3 A historical outline

Any description of the history of nuclear technology embedded into the XX century is well beyond the target for the paper as well as any new interpretation of facts; rather, a few details are (in a chronological order):
(1) ‚1942: the fission chain can be controlled to produce power.
(2)‚ 1943–1950 (around): water was selected as coolant – therefore high pressure, then (need of) RPV, then (consideration of) LOCA.
(3) ‚1954: first nuclear reactor (submarine) in operation.
(4) ‚1950 (around)–1960 (around): PWR design finalized including containment and ECCS.
(5) ‚1970/1971: ECCS design criteria established, so called Interim Acceptance Criteria (IAC).
(6) ‚1970–2020: safety of water cooled nuclear reactors (WCNR) demonstrated according to IAC.
(7) ‚2000 (around)–2020 (around): nuclear fuel weaknesses prevent fulfilling IAC in some LBLOCA conditions.
Remarks from historical outline are: the LBLOCA issue entered the reactor design and NRS technology before IAC were established; LBLOCA affected the design of the WCNR cooling loop; and the containment became part of WCNR design before the IAC, although this received limited consideration by those IAC.
Containment constituted since the beginning of the nuclear era the ultimate physical barrier (i.e., accounting for possible lack of knowledge) against the release of fission products to environment and LBLOCA, primarily, determined its design features.

4 The LBLOCA cross-link with current technology

The LBLOCA appears as an emblem of controversy interior to technology of high-pressure water-cooled nuclear reactors and therefore of the exploitation of fission power for electricity production. A complementary (related to what given above) interpretation of the controversy is that, on the one hand the LBLOCA scenario is embedded into the design and the construction of WCNR: ‘Interim acceptance Criteria’ for the design of ECCS issued in 1971 basically targeted LBLOCA; up to the occurrence of TMI-2 in 1979, the LBLOCA was the main focus for the analyses by technological community.

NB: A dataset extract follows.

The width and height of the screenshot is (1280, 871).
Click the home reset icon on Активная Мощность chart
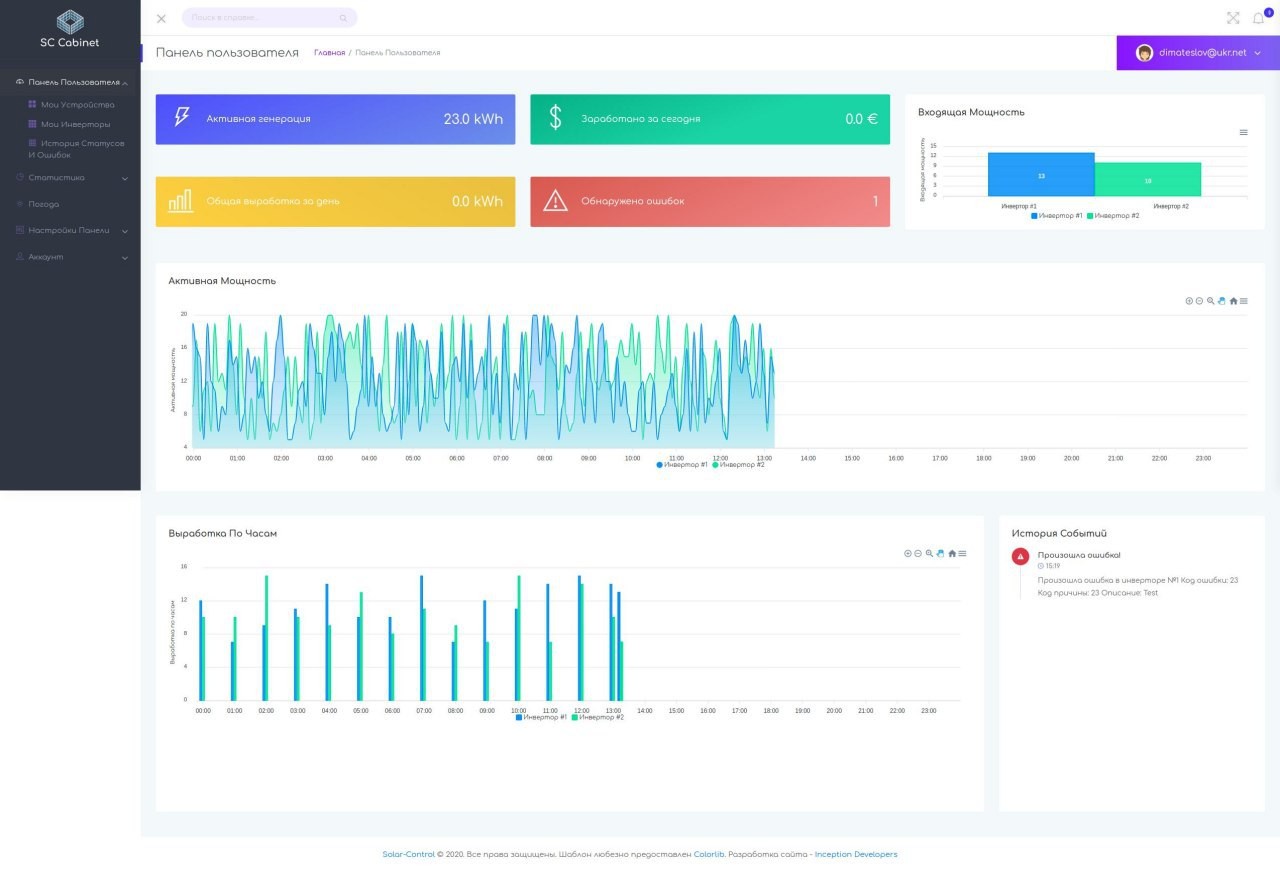(x=1233, y=301)
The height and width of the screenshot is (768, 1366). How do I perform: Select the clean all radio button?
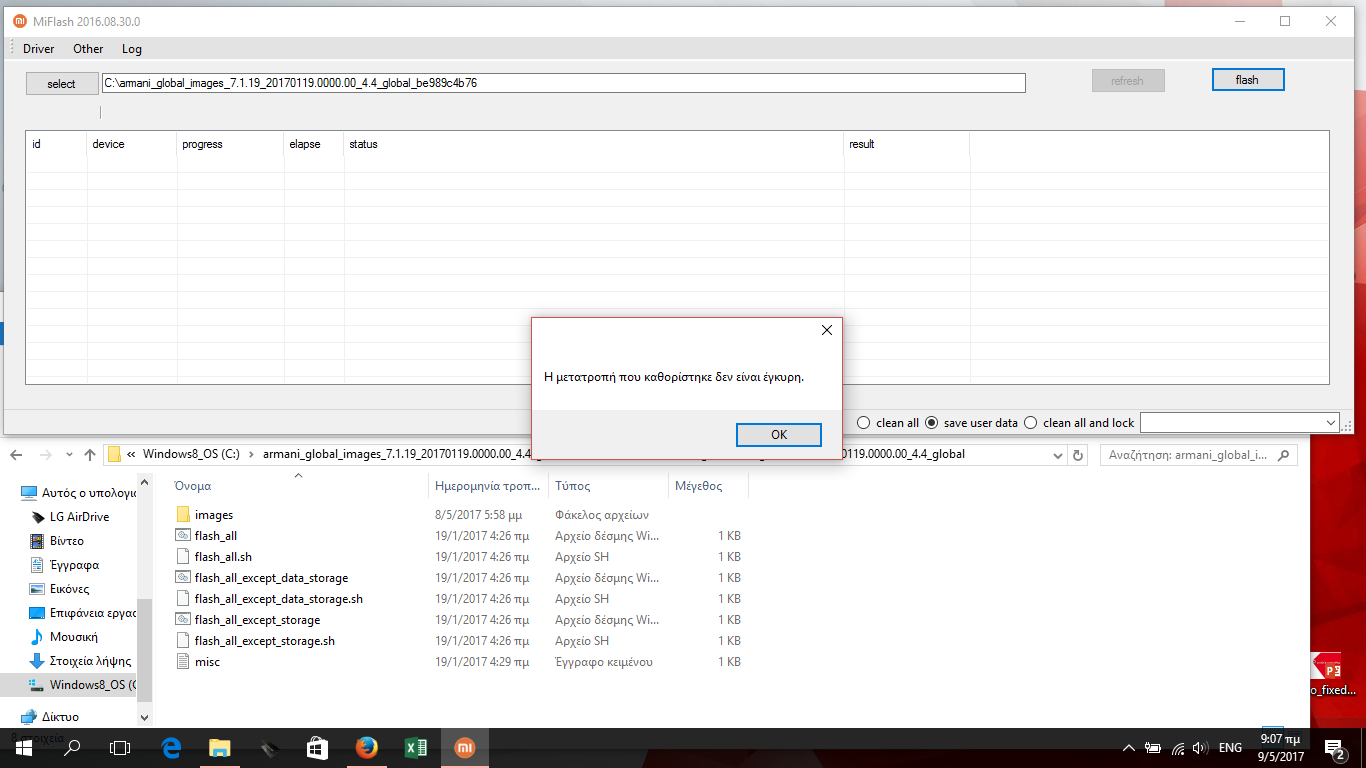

On the other hand, modeling weaknesses continuously challenged deterministic safety demonstration for LBLOCA: among the other things, regulators introduced the threshold of 95% acceptability, too. Moreover, once the industry and the research community established suitable predictive capabilities for LBLOCA, i.e., at the end of the last century, the interest toward nuclear technology sharply decreased in selected countries. Suitable predictive capabilities include phenomena modeling and procedures like verification and validation, scaling, uncertainty and code coupling (i.e., within the BEPU approach). Selected countries are those countries that primarily contributed to the development of the technology. All of this left room to lack of directions for progress in the area and lack of common understanding within the technological community. Furthermore, nuclear fuel failure mechanisms characterized more recently and related modeling [13,14], confirm inadequacy of connection between LBLOCA scenario and licensing-design requirements.
LBLOCA affects a myriad of issues of WCNR design, construction, operation and maintenance; the entire spectrum of nuclear reactor safety is concerned, e.g., involving the levels of defense-in-depth (DiD) and the outcomes of risk informed analyses.
Still part of an oversimplified picture, Sections 4.1 to 4.4 deal with double ended guillotine break (DEGB) LBLOCA in cold leg of PWR, except for Section 4.4 which deals with boiling water reactor (BWR) containment, too.

4.1 Regulatory trend

Mandatory fulfillment of regulations may depend on country specific strategies and agreements between licensee and licensor.
A recent (2019) IAEA statement, SSG-2 rev1 [4], gives “3.20. Certain limiting faults (e.g., large break loss of coolant accidents, main steam or feed-water pipe breaks, and control rod ejection in pressurized water reactors or rod drop in boiling water reactors) have traditionally been considered in deterministic safety analysis as design basis accidents. These accidents should be considered because they are representative of a type of accident against which the reactor has to be protected. They should not be excluded from the category of design basis accidents unless careful analysis and quantitative assessment of their potential contribution to the overall risk, including conditions arising that could lead to an early radioactive release or a large radioactive release, indicate that they can be excluded.” In Annex II of the same report, a frequency which is greater than 106 event per reactor-year is representative for DBC.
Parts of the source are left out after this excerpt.